● **Data listing**
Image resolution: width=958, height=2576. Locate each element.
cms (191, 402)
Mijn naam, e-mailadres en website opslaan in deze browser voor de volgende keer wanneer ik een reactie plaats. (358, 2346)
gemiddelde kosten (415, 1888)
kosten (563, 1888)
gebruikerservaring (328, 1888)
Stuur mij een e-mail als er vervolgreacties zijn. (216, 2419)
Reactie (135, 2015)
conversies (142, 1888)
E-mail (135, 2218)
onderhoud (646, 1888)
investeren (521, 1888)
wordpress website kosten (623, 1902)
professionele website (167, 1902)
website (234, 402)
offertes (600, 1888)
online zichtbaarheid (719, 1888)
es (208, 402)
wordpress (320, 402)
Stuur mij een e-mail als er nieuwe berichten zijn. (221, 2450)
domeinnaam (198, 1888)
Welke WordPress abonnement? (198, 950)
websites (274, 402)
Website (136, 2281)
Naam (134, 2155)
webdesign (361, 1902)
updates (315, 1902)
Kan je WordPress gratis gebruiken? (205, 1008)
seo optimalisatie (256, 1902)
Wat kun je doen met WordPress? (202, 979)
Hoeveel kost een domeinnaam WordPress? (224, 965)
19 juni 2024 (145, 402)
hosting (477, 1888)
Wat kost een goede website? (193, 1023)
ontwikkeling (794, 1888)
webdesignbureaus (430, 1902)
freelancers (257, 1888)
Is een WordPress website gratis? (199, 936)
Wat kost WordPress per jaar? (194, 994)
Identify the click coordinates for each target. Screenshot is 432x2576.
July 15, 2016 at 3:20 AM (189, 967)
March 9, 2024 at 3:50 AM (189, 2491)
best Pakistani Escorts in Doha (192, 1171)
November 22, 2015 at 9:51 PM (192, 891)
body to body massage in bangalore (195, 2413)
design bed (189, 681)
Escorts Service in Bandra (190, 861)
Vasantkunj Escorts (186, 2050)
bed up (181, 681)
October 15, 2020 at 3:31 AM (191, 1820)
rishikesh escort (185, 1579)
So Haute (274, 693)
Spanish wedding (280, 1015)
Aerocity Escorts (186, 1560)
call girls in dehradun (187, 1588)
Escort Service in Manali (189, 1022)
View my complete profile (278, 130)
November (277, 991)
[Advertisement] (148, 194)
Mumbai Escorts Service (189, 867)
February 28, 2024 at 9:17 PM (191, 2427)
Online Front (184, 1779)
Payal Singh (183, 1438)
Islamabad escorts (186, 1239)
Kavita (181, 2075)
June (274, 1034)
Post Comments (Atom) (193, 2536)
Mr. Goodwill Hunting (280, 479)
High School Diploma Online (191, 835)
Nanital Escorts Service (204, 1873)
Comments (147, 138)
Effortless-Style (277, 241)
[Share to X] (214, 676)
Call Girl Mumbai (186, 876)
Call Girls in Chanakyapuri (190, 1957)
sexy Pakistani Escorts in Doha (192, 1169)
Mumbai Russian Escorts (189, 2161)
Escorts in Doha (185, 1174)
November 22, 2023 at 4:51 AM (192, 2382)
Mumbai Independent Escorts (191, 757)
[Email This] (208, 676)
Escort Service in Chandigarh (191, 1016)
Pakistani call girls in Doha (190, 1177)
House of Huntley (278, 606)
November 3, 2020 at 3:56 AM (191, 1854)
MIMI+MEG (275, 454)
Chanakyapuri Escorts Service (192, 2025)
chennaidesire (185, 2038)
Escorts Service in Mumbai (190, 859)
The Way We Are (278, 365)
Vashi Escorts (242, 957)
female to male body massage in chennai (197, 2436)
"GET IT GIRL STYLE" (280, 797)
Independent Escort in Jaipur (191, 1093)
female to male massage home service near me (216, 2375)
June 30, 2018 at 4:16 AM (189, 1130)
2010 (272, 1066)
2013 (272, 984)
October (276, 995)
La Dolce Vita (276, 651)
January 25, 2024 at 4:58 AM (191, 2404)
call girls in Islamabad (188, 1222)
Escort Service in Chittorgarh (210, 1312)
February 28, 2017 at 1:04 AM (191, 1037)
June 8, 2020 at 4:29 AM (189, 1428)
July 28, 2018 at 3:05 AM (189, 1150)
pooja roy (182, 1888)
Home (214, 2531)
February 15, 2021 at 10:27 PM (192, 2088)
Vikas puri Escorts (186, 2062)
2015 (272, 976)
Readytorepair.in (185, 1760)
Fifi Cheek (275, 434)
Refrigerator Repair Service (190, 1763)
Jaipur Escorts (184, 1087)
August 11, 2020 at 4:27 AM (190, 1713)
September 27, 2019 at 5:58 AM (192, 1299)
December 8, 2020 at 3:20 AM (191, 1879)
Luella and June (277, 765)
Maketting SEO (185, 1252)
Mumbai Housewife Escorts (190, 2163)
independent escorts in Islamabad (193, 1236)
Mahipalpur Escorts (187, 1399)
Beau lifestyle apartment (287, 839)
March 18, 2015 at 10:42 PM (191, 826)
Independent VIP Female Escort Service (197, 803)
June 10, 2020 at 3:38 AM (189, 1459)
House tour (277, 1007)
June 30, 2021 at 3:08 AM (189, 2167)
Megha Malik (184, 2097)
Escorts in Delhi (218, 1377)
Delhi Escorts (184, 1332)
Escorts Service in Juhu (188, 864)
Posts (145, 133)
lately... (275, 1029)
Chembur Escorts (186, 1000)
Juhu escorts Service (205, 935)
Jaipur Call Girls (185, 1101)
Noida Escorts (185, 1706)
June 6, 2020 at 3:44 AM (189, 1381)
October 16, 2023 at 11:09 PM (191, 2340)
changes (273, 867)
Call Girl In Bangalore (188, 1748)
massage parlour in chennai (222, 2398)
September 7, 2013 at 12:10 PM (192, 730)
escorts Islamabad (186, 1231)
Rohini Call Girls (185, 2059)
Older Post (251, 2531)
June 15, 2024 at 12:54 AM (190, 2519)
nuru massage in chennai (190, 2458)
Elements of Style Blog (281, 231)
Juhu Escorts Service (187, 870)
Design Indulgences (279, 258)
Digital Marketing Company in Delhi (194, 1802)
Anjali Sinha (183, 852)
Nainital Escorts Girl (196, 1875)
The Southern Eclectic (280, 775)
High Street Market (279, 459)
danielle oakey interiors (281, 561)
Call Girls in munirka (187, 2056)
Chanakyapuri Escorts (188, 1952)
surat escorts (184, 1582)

● **Problem**
Scan the material above and determine how many lines include the word "Doha"; report only the number.

● **Response to the exercise**
4